*Task to carry out*
Please repeat the material below with "Select" switched to "Choose" everywhere it appears, changing nothing else and leaving out the pictures.

*Recorded data*
•••••

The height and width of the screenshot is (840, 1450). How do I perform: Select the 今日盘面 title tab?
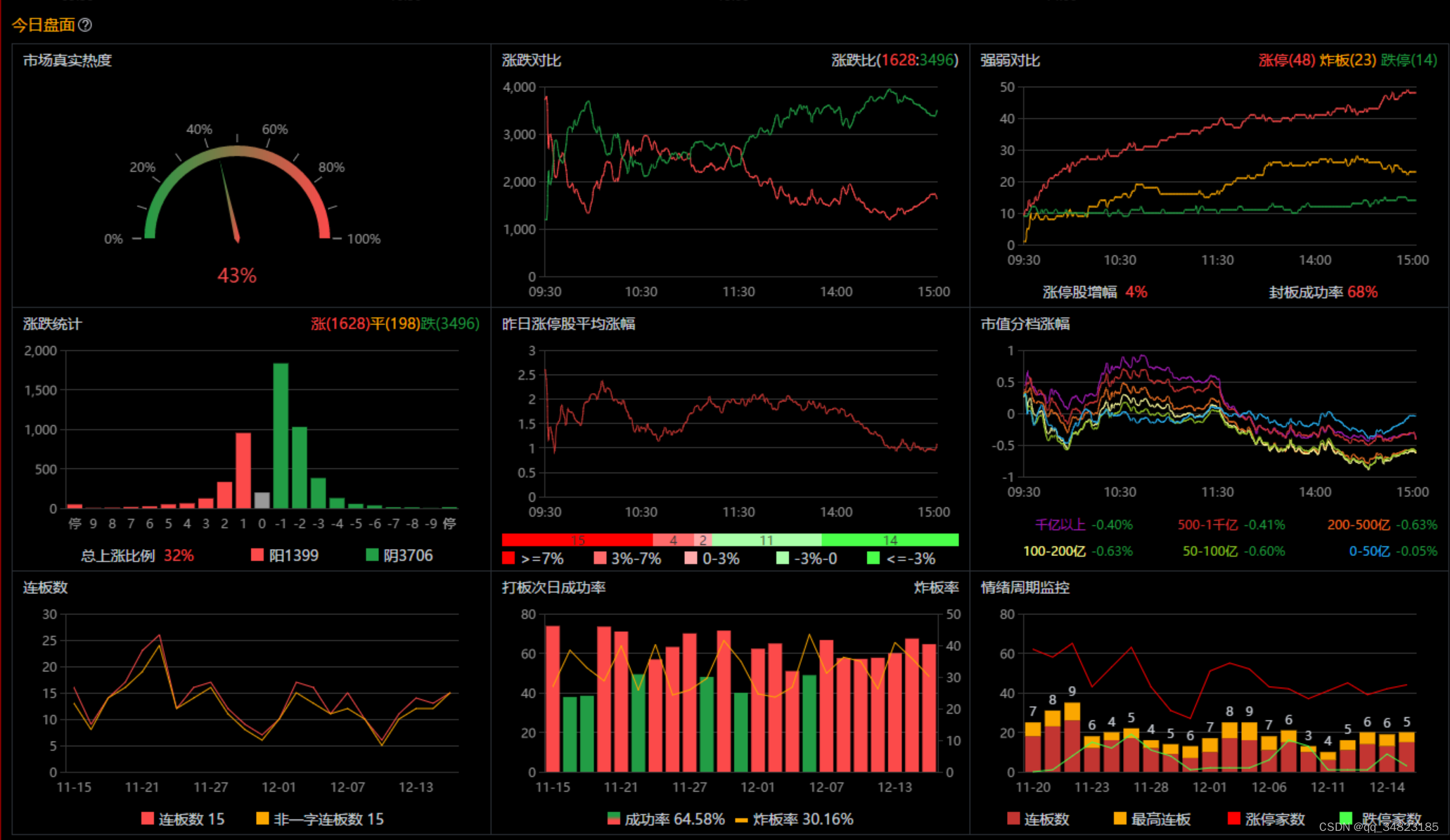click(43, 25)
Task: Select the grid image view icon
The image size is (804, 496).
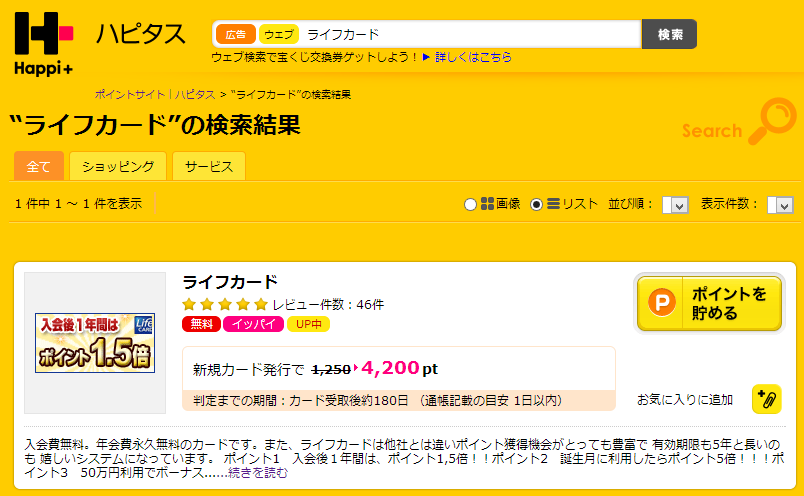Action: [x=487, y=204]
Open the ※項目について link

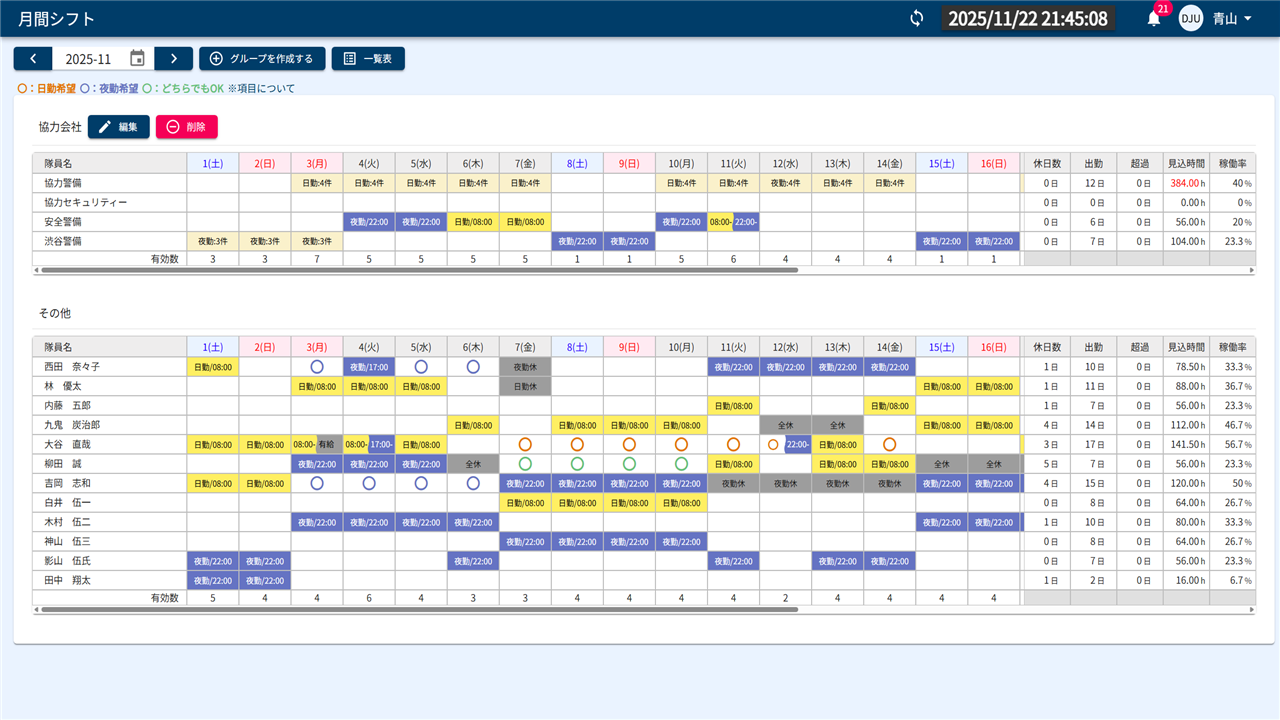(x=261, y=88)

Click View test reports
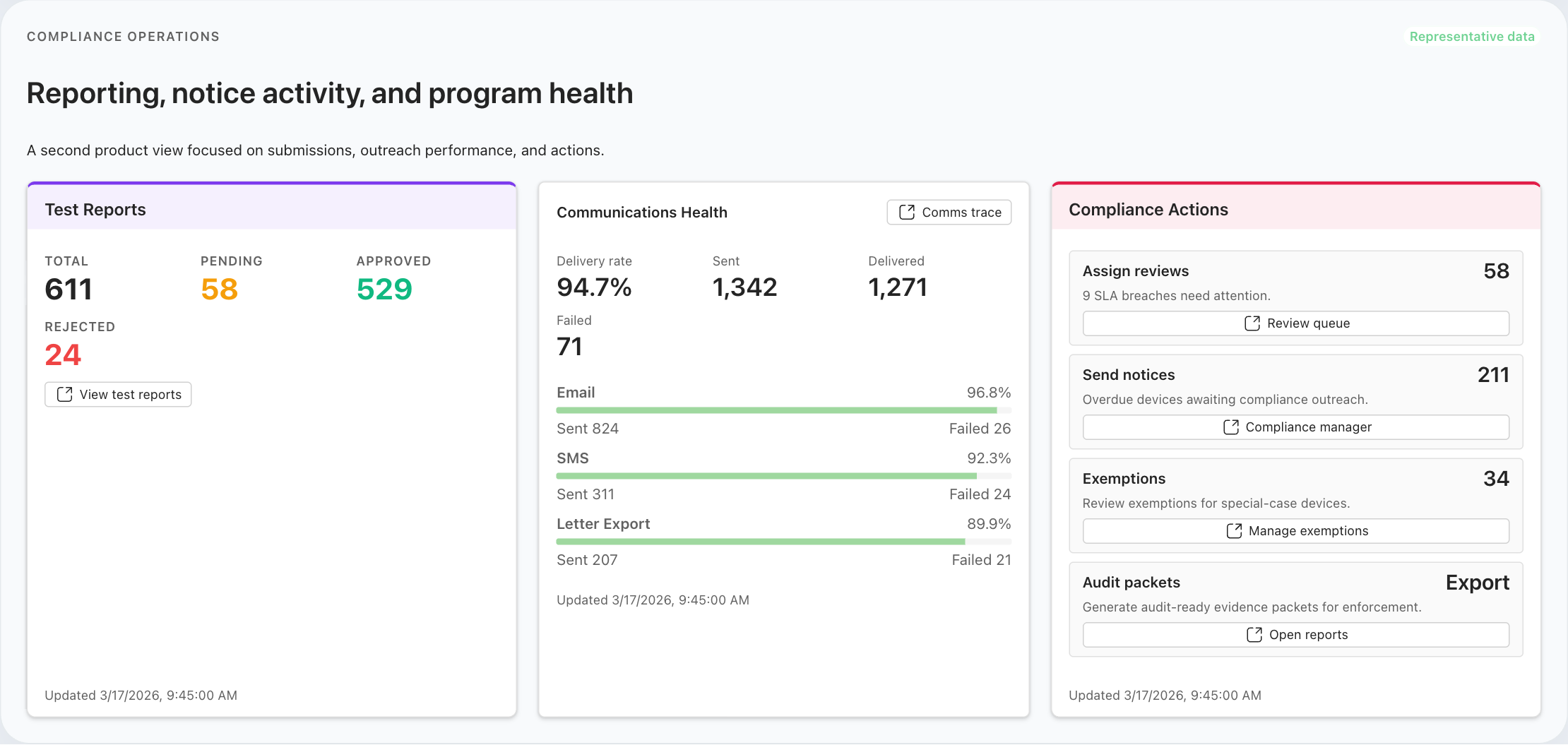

•••••

*Problem solution*
The height and width of the screenshot is (840, 1450). How do I perform: Choose the 今日盘面 title tab?
click(43, 25)
Task: Choose the grid image view icon
The image size is (804, 496).
Action: [x=487, y=204]
Open the ※項目について link

(x=261, y=88)

Click View test reports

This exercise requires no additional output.